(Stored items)
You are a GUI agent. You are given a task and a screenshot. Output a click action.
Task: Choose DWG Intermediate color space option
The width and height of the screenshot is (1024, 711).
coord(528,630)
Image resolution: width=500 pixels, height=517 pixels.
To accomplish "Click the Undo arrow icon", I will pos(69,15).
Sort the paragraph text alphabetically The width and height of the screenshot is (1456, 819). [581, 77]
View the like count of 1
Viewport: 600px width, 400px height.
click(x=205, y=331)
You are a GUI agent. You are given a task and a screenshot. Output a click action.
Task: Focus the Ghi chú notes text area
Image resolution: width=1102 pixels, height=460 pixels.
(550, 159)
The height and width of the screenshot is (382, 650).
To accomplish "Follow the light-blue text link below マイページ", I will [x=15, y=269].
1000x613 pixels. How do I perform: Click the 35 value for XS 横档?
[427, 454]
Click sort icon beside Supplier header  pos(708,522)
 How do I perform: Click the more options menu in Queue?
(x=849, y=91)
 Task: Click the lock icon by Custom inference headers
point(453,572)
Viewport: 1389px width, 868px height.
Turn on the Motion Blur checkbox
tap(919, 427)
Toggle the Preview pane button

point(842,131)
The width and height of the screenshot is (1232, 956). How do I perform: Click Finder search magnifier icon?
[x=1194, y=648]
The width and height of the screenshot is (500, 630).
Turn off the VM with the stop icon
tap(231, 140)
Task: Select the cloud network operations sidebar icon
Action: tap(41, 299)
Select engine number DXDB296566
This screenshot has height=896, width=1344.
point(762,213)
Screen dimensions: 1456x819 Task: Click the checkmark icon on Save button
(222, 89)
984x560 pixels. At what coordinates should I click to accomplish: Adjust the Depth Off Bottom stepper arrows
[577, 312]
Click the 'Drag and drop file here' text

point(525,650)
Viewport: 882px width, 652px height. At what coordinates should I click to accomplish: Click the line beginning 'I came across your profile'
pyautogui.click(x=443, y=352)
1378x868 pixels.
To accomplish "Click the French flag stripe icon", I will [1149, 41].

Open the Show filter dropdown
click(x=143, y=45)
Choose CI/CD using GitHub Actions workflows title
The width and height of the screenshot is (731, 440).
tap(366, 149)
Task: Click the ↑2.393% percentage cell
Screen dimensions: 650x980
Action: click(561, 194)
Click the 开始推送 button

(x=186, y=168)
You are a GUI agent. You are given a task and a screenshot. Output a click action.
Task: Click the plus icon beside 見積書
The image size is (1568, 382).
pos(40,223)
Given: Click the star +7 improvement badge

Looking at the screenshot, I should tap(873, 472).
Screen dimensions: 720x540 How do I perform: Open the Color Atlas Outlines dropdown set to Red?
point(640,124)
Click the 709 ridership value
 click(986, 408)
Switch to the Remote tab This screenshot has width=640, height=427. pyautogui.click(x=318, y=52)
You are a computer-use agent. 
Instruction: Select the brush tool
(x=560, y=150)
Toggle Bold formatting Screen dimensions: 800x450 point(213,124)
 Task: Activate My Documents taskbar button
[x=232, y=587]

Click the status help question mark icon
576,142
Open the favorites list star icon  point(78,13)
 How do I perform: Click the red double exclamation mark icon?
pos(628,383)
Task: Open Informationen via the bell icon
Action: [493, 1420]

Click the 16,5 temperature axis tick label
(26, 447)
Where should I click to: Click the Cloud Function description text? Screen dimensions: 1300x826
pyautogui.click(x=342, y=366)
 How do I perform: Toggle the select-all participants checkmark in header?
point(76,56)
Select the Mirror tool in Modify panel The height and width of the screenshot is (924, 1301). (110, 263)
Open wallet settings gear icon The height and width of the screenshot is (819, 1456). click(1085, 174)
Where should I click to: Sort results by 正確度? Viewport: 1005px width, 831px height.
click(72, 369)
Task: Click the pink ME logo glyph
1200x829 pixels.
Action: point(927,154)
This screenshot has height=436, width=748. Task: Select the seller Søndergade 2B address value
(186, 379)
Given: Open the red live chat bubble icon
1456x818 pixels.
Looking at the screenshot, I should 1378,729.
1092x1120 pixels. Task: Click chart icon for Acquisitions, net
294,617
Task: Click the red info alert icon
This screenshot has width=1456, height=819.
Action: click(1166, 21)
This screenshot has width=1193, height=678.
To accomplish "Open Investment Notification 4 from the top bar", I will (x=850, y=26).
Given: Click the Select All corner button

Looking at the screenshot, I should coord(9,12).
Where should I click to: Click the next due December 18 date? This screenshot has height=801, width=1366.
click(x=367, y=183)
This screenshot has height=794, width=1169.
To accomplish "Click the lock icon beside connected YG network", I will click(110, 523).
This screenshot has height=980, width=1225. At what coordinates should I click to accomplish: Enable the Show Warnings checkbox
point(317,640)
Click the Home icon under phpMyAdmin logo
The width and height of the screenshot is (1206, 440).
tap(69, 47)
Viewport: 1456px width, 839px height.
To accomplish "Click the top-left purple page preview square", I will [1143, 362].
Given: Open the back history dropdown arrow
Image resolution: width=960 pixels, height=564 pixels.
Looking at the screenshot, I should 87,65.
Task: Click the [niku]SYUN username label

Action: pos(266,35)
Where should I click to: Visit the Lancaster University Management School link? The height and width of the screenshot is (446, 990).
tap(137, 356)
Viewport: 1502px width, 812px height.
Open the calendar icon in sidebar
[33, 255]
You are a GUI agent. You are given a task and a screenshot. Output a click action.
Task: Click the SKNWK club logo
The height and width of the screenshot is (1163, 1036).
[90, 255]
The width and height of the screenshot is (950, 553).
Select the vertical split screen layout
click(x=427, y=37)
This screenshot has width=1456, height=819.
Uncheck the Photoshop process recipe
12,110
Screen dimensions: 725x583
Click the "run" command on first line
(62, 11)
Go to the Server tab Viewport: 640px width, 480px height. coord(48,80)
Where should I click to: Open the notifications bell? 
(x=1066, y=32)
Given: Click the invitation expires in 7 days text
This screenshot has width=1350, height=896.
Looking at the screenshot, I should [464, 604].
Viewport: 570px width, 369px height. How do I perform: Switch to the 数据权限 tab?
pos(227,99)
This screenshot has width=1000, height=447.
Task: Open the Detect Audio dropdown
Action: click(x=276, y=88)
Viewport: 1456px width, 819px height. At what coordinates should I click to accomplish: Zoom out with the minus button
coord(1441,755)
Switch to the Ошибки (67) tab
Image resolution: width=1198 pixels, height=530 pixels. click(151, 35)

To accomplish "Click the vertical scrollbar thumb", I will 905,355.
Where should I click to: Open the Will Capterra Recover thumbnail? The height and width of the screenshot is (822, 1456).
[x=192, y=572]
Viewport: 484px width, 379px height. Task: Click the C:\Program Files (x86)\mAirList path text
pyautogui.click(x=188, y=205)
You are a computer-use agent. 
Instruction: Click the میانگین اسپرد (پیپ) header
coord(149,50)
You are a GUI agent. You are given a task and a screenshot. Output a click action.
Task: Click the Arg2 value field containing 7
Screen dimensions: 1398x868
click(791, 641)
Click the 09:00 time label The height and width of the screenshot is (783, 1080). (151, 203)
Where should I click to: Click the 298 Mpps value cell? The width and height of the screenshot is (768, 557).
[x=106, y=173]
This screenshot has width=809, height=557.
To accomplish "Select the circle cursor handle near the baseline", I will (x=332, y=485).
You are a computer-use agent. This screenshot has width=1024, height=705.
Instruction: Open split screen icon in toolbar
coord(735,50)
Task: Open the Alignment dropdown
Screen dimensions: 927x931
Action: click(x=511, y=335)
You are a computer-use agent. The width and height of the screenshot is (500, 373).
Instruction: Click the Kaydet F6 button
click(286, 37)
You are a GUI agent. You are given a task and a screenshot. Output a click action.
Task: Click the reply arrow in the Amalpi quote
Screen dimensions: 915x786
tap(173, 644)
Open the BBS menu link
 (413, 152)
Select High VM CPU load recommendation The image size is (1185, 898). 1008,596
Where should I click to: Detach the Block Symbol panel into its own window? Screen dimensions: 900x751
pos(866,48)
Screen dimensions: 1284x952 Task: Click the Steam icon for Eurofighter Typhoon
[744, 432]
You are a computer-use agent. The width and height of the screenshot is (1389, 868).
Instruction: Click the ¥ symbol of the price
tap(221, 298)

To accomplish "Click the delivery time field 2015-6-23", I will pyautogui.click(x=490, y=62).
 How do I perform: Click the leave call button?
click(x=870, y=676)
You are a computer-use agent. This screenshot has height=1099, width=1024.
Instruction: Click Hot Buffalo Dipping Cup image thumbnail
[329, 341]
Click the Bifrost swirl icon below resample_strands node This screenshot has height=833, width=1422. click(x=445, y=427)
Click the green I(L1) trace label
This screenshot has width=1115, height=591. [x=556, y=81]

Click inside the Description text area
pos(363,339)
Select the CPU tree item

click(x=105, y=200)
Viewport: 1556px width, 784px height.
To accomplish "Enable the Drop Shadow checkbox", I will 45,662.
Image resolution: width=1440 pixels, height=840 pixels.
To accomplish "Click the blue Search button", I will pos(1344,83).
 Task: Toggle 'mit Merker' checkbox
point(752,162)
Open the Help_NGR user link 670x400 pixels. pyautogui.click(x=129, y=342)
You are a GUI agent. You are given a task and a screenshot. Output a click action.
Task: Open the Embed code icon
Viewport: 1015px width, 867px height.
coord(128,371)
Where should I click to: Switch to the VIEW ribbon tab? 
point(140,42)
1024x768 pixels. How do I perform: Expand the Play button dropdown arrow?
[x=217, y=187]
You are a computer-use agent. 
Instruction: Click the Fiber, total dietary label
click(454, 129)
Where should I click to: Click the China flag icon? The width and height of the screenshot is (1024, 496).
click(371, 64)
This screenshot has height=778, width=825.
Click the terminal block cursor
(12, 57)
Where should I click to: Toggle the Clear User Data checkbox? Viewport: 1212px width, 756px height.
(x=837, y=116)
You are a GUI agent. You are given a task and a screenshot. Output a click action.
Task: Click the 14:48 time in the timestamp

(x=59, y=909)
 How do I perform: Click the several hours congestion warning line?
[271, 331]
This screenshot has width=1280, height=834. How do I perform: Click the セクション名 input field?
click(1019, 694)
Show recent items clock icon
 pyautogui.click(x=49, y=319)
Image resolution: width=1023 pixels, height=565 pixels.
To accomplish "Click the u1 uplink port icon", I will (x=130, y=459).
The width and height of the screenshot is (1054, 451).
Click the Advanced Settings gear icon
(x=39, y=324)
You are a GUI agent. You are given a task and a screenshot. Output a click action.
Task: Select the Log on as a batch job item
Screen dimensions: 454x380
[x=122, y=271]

** WORK TO BE COMPLETED **
Copy the lines of the stored items exactly, starting at the line containing "Where should I click to: Click the China" and ending at the line containing "(x=39, y=324)".

** ANSWER **
Where should I click to: Click the China flag icon? The width and height of the screenshot is (1024, 496).
click(371, 64)
This screenshot has height=778, width=825.
Click the terminal block cursor
(12, 57)
Where should I click to: Toggle the Clear User Data checkbox? Viewport: 1212px width, 756px height.
(x=837, y=116)
You are a GUI agent. You are given a task and a screenshot. Output a click action.
Task: Click the 14:48 time in the timestamp

(x=59, y=909)
 How do I perform: Click the several hours congestion warning line?
[271, 331]
This screenshot has width=1280, height=834. How do I perform: Click the セクション名 input field?
click(1019, 694)
Show recent items clock icon
 pyautogui.click(x=49, y=319)
Image resolution: width=1023 pixels, height=565 pixels.
To accomplish "Click the u1 uplink port icon", I will (x=130, y=459).
The width and height of the screenshot is (1054, 451).
Click the Advanced Settings gear icon
(x=39, y=324)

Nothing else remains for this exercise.